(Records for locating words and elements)
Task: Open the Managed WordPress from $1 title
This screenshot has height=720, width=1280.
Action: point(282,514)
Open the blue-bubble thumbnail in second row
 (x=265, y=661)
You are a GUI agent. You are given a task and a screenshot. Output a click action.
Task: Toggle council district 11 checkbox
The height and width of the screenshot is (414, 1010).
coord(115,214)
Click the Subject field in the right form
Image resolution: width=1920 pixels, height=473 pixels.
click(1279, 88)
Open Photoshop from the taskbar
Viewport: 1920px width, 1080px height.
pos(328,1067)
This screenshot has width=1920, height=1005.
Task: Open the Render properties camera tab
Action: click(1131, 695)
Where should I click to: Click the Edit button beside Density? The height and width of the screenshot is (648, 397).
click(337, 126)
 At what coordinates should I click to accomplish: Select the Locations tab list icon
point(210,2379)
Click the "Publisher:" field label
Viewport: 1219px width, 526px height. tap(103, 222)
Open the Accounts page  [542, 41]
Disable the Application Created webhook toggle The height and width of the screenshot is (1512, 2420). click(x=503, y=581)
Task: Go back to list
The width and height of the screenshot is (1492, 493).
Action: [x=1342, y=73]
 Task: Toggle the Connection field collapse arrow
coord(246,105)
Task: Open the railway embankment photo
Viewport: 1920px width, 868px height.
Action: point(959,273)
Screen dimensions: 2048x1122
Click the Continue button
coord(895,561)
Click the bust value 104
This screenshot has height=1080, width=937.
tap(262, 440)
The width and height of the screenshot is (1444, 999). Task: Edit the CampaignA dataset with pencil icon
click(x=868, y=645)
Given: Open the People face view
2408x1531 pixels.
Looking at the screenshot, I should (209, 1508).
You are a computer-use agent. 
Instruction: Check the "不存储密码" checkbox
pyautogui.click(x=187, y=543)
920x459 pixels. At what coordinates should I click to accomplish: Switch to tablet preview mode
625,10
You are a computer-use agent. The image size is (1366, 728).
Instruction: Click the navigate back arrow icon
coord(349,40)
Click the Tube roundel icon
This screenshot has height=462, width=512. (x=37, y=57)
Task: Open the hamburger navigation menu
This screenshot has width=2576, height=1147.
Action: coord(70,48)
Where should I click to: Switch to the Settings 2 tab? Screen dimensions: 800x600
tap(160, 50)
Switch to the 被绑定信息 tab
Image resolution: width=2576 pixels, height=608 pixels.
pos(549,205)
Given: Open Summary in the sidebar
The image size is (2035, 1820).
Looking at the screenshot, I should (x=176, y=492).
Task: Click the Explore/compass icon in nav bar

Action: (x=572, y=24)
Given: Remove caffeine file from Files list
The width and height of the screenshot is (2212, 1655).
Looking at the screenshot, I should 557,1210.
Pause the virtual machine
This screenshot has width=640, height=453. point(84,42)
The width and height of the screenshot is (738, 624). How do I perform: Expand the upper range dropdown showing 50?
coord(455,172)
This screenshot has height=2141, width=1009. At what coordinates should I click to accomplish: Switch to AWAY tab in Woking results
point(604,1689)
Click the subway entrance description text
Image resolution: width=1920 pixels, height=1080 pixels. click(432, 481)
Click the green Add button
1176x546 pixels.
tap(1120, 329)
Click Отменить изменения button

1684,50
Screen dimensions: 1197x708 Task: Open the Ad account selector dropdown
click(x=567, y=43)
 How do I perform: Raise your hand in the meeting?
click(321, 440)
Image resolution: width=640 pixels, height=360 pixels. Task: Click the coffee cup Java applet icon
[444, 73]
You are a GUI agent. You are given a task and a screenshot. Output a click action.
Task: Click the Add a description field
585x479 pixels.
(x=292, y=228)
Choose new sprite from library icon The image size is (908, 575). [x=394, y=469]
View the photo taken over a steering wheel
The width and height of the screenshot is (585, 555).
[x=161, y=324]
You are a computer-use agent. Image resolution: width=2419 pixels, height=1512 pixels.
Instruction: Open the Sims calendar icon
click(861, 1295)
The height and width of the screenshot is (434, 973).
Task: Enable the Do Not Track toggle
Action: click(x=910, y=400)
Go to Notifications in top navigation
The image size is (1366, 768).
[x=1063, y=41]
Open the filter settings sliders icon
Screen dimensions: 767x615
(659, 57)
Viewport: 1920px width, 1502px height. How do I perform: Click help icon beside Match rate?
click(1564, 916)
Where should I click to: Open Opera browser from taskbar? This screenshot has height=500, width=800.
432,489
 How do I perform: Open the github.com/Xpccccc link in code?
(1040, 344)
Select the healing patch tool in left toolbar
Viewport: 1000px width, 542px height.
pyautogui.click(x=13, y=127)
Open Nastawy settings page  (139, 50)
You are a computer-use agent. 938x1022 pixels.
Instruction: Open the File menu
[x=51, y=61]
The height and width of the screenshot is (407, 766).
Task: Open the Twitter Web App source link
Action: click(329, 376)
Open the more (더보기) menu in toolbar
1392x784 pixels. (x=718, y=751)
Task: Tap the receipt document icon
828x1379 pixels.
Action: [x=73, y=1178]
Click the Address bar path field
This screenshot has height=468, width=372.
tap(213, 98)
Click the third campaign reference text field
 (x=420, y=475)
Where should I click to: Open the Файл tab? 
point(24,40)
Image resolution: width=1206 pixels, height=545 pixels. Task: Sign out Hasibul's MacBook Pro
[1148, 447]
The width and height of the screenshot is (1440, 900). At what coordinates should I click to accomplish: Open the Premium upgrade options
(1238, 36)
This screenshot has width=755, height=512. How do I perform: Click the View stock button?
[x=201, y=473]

» **Required work**
Swap "coordinates" for "position" throughout the records above, and leave everything else in them as it is.

» **Answer below**
Task: Open the Managed WordPress from $1 title
This screenshot has height=720, width=1280.
Action: point(282,514)
Open the blue-bubble thumbnail in second row
 (x=265, y=661)
You are a GUI agent. You are given a task and a screenshot. Output a click action.
Task: Toggle council district 11 checkbox
The height and width of the screenshot is (414, 1010).
coord(115,214)
Click the Subject field in the right form
Image resolution: width=1920 pixels, height=473 pixels.
click(1279, 88)
Open Photoshop from the taskbar
Viewport: 1920px width, 1080px height.
pos(328,1067)
This screenshot has width=1920, height=1005.
Task: Open the Render properties camera tab
Action: click(1131, 695)
Where should I click to: Click the Edit button beside Density? The height and width of the screenshot is (648, 397).
click(337, 126)
 At what position should I click to accomplish: Select the Locations tab list icon
point(210,2379)
Click the "Publisher:" field label
Viewport: 1219px width, 526px height. tap(103, 222)
Open the Accounts page  [542, 41]
Disable the Application Created webhook toggle The height and width of the screenshot is (1512, 2420). click(x=503, y=581)
Task: Go back to list
The width and height of the screenshot is (1492, 493).
Action: [x=1342, y=73]
 Task: Toggle the Connection field collapse arrow
coord(246,105)
Task: Open the railway embankment photo
Viewport: 1920px width, 868px height.
Action: point(959,273)
Screen dimensions: 2048x1122
Click the Continue button
coord(895,561)
Click the bust value 104
This screenshot has height=1080, width=937.
tap(262, 440)
The width and height of the screenshot is (1444, 999). Task: Edit the CampaignA dataset with pencil icon
click(x=868, y=645)
Given: Open the People face view
2408x1531 pixels.
Looking at the screenshot, I should (209, 1508).
You are a computer-use agent. 
Instruction: Check the "不存储密码" checkbox
pyautogui.click(x=187, y=543)
920x459 pixels. At what position should I click to accomplish: Switch to tablet preview mode
625,10
You are a computer-use agent. The image size is (1366, 728).
Instruction: Click the navigate back arrow icon
coord(349,40)
Click the Tube roundel icon
This screenshot has height=462, width=512. (x=37, y=57)
Task: Open the hamburger navigation menu
This screenshot has width=2576, height=1147.
Action: coord(70,48)
Where should I click to: Switch to the Settings 2 tab? Screen dimensions: 800x600
tap(160, 50)
Switch to the 被绑定信息 tab
Image resolution: width=2576 pixels, height=608 pixels.
pos(549,205)
Given: Open Summary in the sidebar
The image size is (2035, 1820).
Looking at the screenshot, I should (x=176, y=492).
Task: Click the Explore/compass icon in nav bar

Action: (x=572, y=24)
Given: Remove caffeine file from Files list
The width and height of the screenshot is (2212, 1655).
Looking at the screenshot, I should 557,1210.
Pause the virtual machine
This screenshot has width=640, height=453. point(84,42)
The width and height of the screenshot is (738, 624). How do I perform: Expand the upper range dropdown showing 50?
coord(455,172)
This screenshot has height=2141, width=1009. At what position should I click to accomplish: Switch to AWAY tab in Woking results
point(604,1689)
Click the subway entrance description text
Image resolution: width=1920 pixels, height=1080 pixels. click(432, 481)
Click the green Add button
1176x546 pixels.
tap(1120, 329)
Click Отменить изменения button

1684,50
Screen dimensions: 1197x708 Task: Open the Ad account selector dropdown
click(x=567, y=43)
 How do I perform: Raise your hand in the meeting?
click(321, 440)
Image resolution: width=640 pixels, height=360 pixels. Task: Click the coffee cup Java applet icon
[444, 73]
You are a GUI agent. You are given a task and a screenshot. Output a click action.
Task: Click the Add a description field
585x479 pixels.
(x=292, y=228)
Choose new sprite from library icon The image size is (908, 575). [x=394, y=469]
View the photo taken over a steering wheel
The width and height of the screenshot is (585, 555).
[x=161, y=324]
You are a computer-use agent. Image resolution: width=2419 pixels, height=1512 pixels.
Instruction: Open the Sims calendar icon
click(861, 1295)
The height and width of the screenshot is (434, 973).
Task: Enable the Do Not Track toggle
Action: click(x=910, y=400)
Go to Notifications in top navigation
The image size is (1366, 768).
[x=1063, y=41]
Open the filter settings sliders icon
Screen dimensions: 767x615
(659, 57)
Viewport: 1920px width, 1502px height. How do I perform: Click help icon beside Match rate?
click(1564, 916)
Where should I click to: Open Opera browser from taskbar? This screenshot has height=500, width=800.
432,489
 How do I perform: Open the github.com/Xpccccc link in code?
(1040, 344)
Select the healing patch tool in left toolbar
Viewport: 1000px width, 542px height.
pyautogui.click(x=13, y=127)
Open Nastawy settings page  (139, 50)
You are a computer-use agent. 938x1022 pixels.
Instruction: Open the File menu
[x=51, y=61]
The height and width of the screenshot is (407, 766).
Task: Open the Twitter Web App source link
Action: click(329, 376)
Open the more (더보기) menu in toolbar
1392x784 pixels. (x=718, y=751)
Task: Tap the receipt document icon
828x1379 pixels.
Action: [x=73, y=1178]
Click the Address bar path field
This screenshot has height=468, width=372.
tap(213, 98)
Click the third campaign reference text field
 (x=420, y=475)
Where should I click to: Open the Файл tab? 
point(24,40)
Image resolution: width=1206 pixels, height=545 pixels. Task: Sign out Hasibul's MacBook Pro
[1148, 447]
The width and height of the screenshot is (1440, 900). At what position should I click to accomplish: Open the Premium upgrade options
(1238, 36)
This screenshot has width=755, height=512. How do I perform: Click the View stock button?
[x=201, y=473]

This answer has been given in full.